Археологические наблюдения показали, что расцвет средневековой Фанагории начинается именно на рубеже VII—VIII вв. В IX в.        
       Фанагория была настолько хорошо знакома византийским писателям, что они ссылались на нее как на географический ориентир в северо-восточных областях Причерноморья. В середине X в. Фанагории как города, по-видимому, уже не существовало. Константин Багрянородный не упоминает Фанагорию даже в описании пролива. Составители итиненария, которым воспользовался Константин, знали на восточной стороне пролива другой город (у него крепость — кастрон) — Таматарху, которая с этого времени превратилась в главный эмпорион Северо-Западного Кавказа, присвоив себе значение и выгоды древней Фанагории. Археологические данные говорят о том же: после разгрома и пожара в конце IX или в начале X в. жизнь в районе Фанагории едва теплилась до конца X — начала XI, а в XI в. она окончательно замерла.
       Город VIII—IX вв. был меньше античной Фанагории — весь он разместился на нижней пологой террасе у моря. Границы города сдвинулись к востоку, на верхней террасе на месте эллинистического города над средневековым городом появился некрополь. Несмотря на значительное изменение топографии, средневековый город, по мнению В.Д. Блаватского и М.М. Кобылиной, сохранял элементы древней прямоугольной планировки. При раскрытии средневековых строительных остатков здесь были выявлены следы улиц, которые шли в направлении С-Ю и В—3 и делили город на кварталы.

Что нужно сделать:
1. Где, согласно тексту о Фанагории, разместился город VIII—IX вв.?
2. Продолжите текст о средневековой Фанагории после его последнего предложения.
Приведённые далее данные с текстом о Фанагории никак не связаны.

Исходные данные:
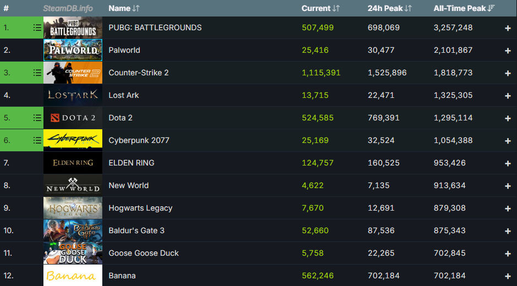Add Baldur's Gate 3 using plus icon
This screenshot has width=517, height=286.
(x=508, y=231)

Ответы:
1. На нижней пологой террасе у моря.

2.
       Остатки жилых усадеб в большинстве своем сохранились плохо и дают представление только об общем характере строительства. Как и на Таманском городище, дома в Фанагории сооружались главным образом из самана, который клали на каменные цоколи, выложенные из рваного или тесаного камня. Наиболее характерной здесь также была кладка «в елку» без применения извести, на глине или глинисто-землистом растворе. Печи внутри жилищ были глинобитные, того же типа, что и печи Таманского городища. Дома были крыты черепицей. На некоторых керамидах имелись клейма. Среди них особенно любопытно неоднократно отмеченное в литературе клеймо, содержащее имя фабриканта, который снабжал черепицей Фанагорию, городище на плато Тепсень, Херсон и Алустон.
       Очевидно, планировка жилых домов и усадеб в городе в значительной степени зависела от социального положения и материальных возможностей их хозяев. Вполне вероятно, что наряду с одноэтажными постройками здесь могли быть и двухэтажные дома. Наряду с постройками, включающими сложный комплекс жилых и хозяйственных ячеек, были скромные жилища с одним или двумя помещениями.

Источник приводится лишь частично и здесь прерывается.